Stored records
------------------------------------------------------------------------
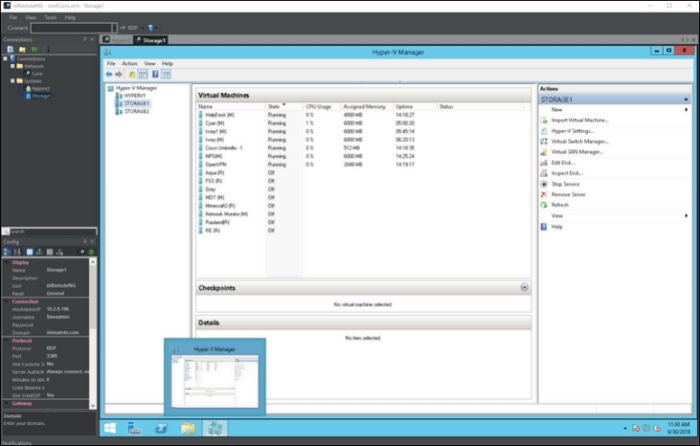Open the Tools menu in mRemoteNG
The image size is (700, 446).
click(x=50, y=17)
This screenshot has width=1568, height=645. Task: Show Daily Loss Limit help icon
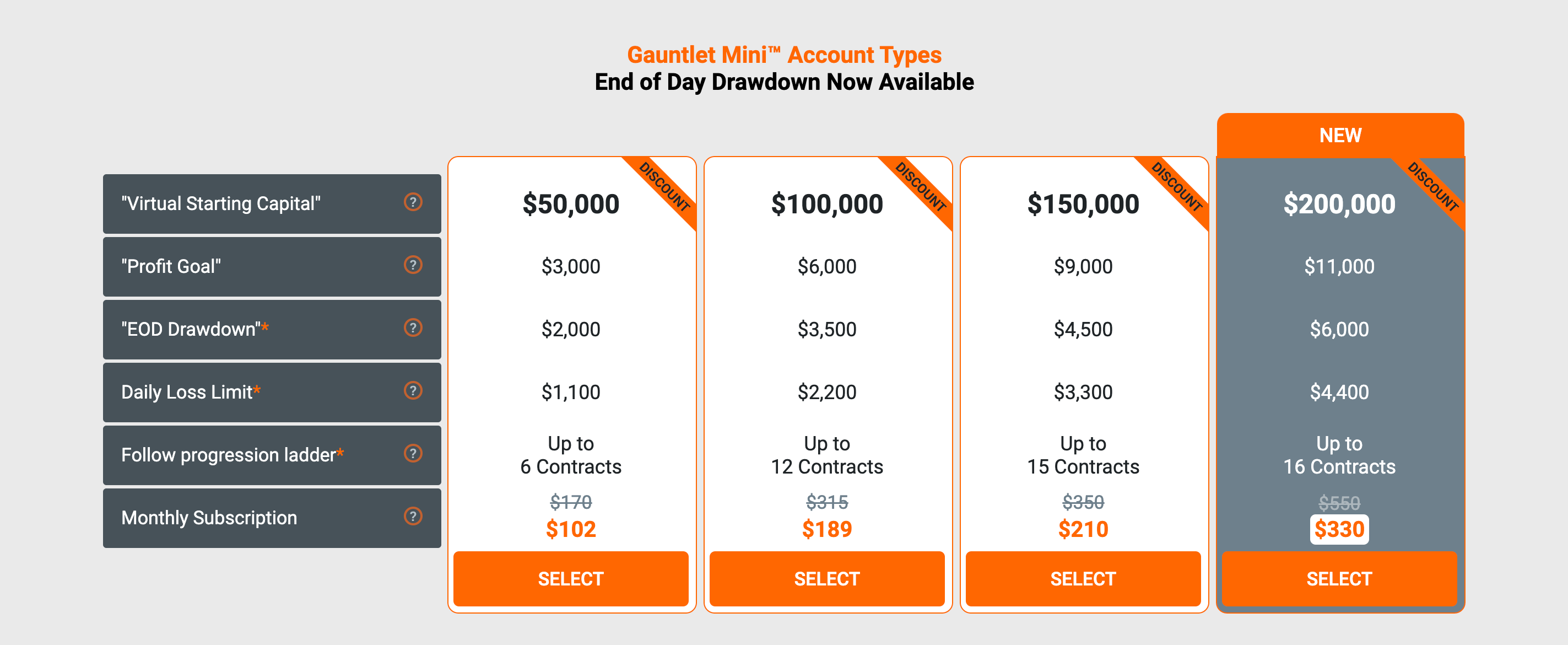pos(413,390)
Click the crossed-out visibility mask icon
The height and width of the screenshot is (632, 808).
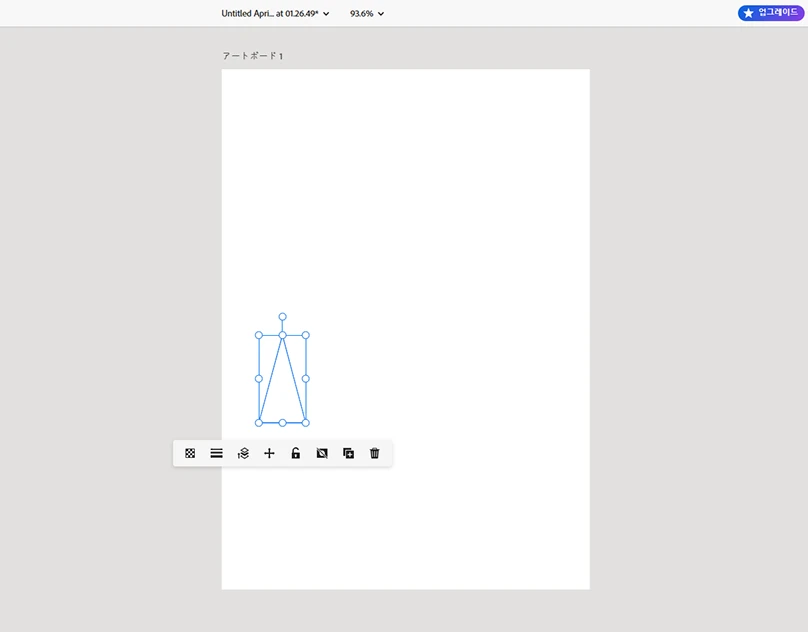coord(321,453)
------------------------------------------------------------------------
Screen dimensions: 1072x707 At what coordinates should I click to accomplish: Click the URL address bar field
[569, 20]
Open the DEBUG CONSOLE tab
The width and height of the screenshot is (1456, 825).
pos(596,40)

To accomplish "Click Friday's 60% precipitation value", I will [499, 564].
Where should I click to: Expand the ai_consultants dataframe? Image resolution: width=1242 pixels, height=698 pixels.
------------------------------------------------------------------------
#### WORK TO COMPLETE
From the records above, retype only the lines starting at the line that contains "Screen dimensions: 1072x707" and ending at the line that contains "Where should I", both included.

#### REPLY TO THE TASK
Screen dimensions: 1072x707 At what coordinates should I click to accomplish: Click the URL address bar field
[569, 20]
Open the DEBUG CONSOLE tab
The width and height of the screenshot is (1456, 825).
pos(596,40)

To accomplish "Click Friday's 60% precipitation value", I will [499, 564].
Where should I click to: Expand the ai_consultants dataframe? Image resolution: width=1242 pixels, height=698 pixels.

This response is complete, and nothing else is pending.